CODA (n°53 février 2004)
Ni rythmiques acérées, ni textures abrasives, en dépit de ce que suggère le titre de cet album, mais essentiellement des guirlandes mélodiques qui s'étiolent délicatement. Plus convaincant sur une longue distance ("Ruban", "Spirale", "capsule"), toute la magie de ces improvisations repose sur un "je-ne-sais-quoi", un "presque-rien", pour paraphraser Jankélévitch. C'est-à-dire, juste quelques notes mises en boucles, un subtil mélange électro-acoustique qui crée une ambiance délétère au gré de mélodies insidieuses. LD

Facteur 4 (webzine 2004)
C’est avec confiance que l’on aborde un disque estampillé "Le Cri de la Harpe" : l’air du temps n’étant pas la tasse de thé du label qui creuse avec opiniâtreté, depuis quelques années, le sillon d’une musique scrupuleuse et envoûtante, Harpagès bénéficie, à son arrivée sur notre platine, d’un terrain a priori favorable. Mais encore faut-il jauger et juger du contenu, non pas de l’étiquette, afin d’être sûr de tenir là un disque qui vaut la peine…
Six morceaux : enregistrement d’ambiance traversée de voix enfantines indistinctes et long crépitement cristallin, faussement uniforme, strié de scories diverses, qui vient s’agripper à un drone rigide, pour Ruban ; nappe distordue évoluant lentement pour Septum, cédant brutalement la place à la guitare claire de Néon, ses deux accords lancinants bousculés par un charley crachotant et une bassdrum arythmique ; drone ténébreux, escorté de filaments fantomatiques, sur lequel viennent s’accrocher trois notes de guitare légères comme le vent (le souvenir flou d’un morceau de Mogwaï nous assaille…) suivies de craquements numériques ténus pour Spirale, longue pièce de presque 12 minutes ; Séquence, ensuite, avec son arpège en forme de mantra découvrant la sourde présence d’un frisson polaire ; enfin Capsule : échos du nylon électrifié, encore, pour un final où la beauté répétitive et hypnotique le dispute sereinement au drone discret et grave qui l’accompagne vers la fin. Un ensemble dense de pièces monolithiques, éloges sonores d’une certaine conception du Zen, recelant en proportions égales ombres et lumières, lesquelles jouent à se confondre pour faire naître quelques uns de ces instants magiques que l’auditeur patient sait apprécier.

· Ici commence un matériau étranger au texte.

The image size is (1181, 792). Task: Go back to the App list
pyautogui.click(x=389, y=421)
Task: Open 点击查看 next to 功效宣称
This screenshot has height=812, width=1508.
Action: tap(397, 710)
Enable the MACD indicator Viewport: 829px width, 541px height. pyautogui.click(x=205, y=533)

Antoine et Julien, les frangins Harpagès, pratiquent une musique du détail suspendu, quasi ascétique mais sans être "frigide" : la sobriété de la forme et l’ambiance assez sombre émanant du tout procurent à l’écoute un sentiment de proximité du mystère. Ce dernier est si rare, en nos jours modernes de transparence, qu’il serait dommage de se priver. (sg)

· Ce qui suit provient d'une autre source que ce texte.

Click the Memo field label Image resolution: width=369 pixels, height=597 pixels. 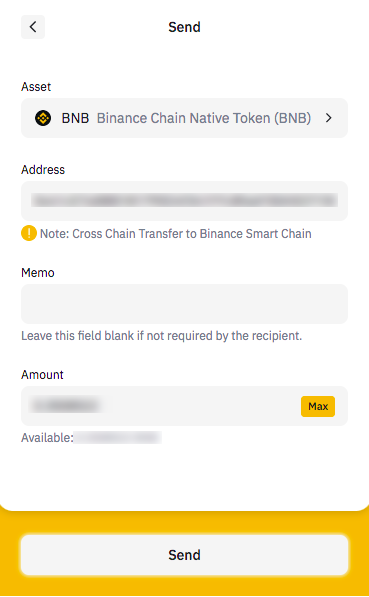point(38,273)
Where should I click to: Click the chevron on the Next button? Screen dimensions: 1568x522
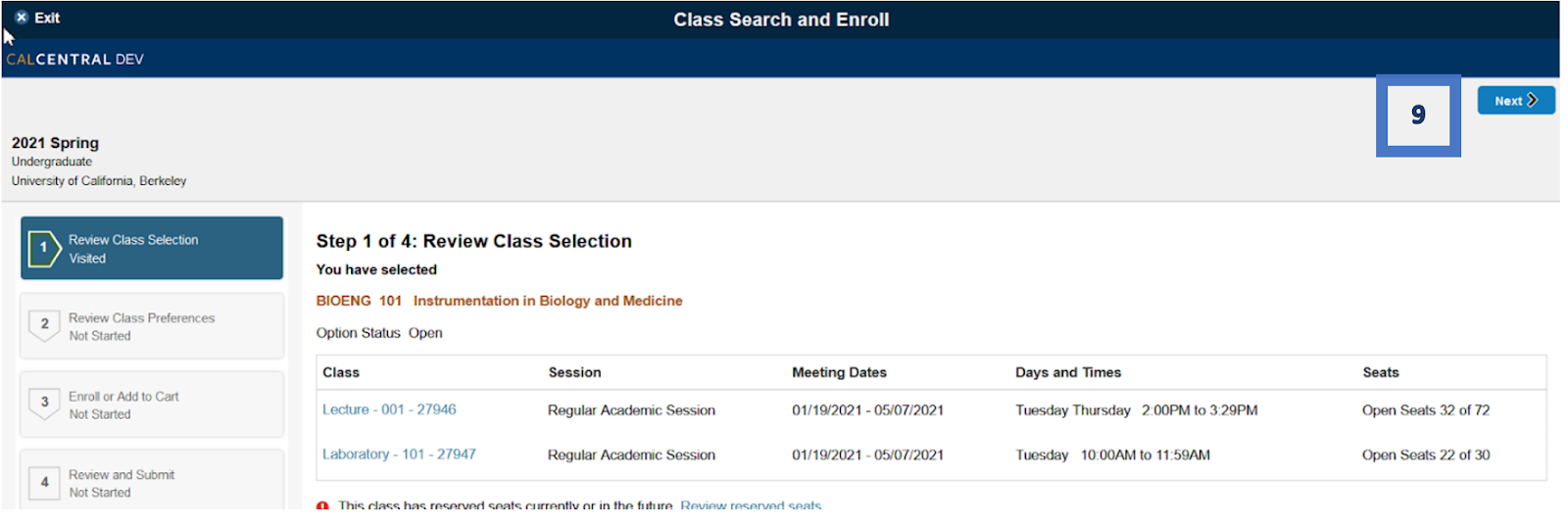[x=1533, y=100]
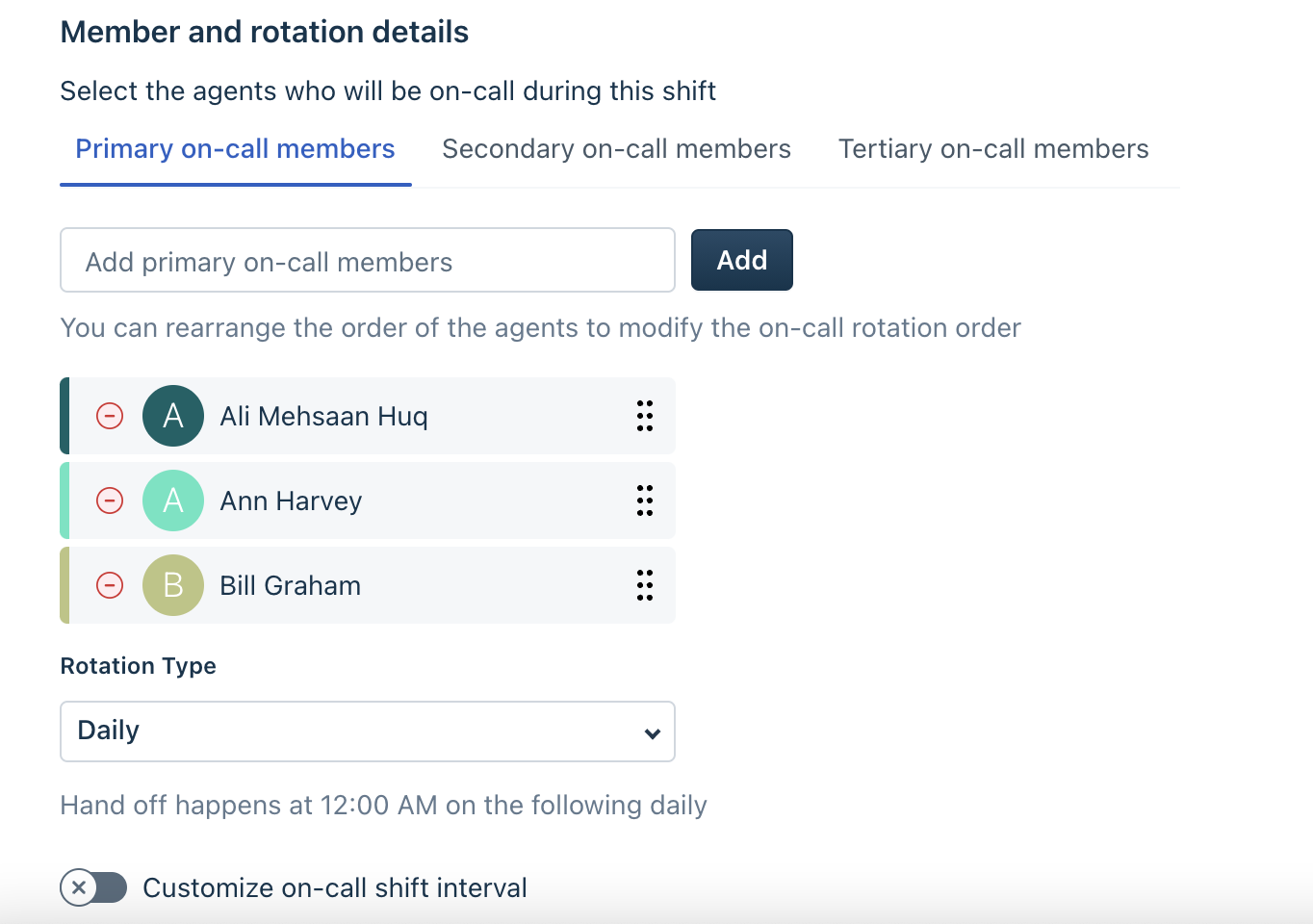Click the chevron arrow in the Daily selector
The image size is (1313, 924).
[653, 733]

Songs Of Praise (radio 15 décembre 2003)
Semi-improvisations des frères Harpagès, entre Sonic Boom et Durutti Column.

A Découvrir Absolument (webzine janvier 2004)

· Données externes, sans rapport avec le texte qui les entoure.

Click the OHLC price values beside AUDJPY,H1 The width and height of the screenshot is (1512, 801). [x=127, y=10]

Harpages est ce qui pouvait nous arriver de mieux avec l'arrivée des premières neiges, du froid qui l'accompagne et des espaces maculés de blanc ne laissant plus rien entrevoir, tout juste le bout des fleurs courageuses percer ce manteau fragile et glissant. Haparges lui ne nous donnera aucun signe (ruban) le long d'une longue boucle narrative. On aura le droit à des plages de repos (septum / spirale) entre deux mondes, entre deux états, en attendant que l'autre finisse par se manifester, même sans un mot, sous forme d'interférences entre deux fréquences. Comme si radiohead avait perdu les chemins des nerfs et les sons. Une épopée sans être héroïque. Harpages arpentera alors les grands espaces (néon) à faible allure comme pour ne rien changer, se laissant porter par l'atmosphère entre pluies fines (séquence) et bonifiantes et soleil couchant. Puis, il laissera la parole à une guitare qui se fait timide mais aventureuse (capsule), s'avançant en faisant des boucles, comme les plus belles à entendre. Doucement et insidieusement le disque se mêlera à notre quotidien, se faisant alors même fi des saisons.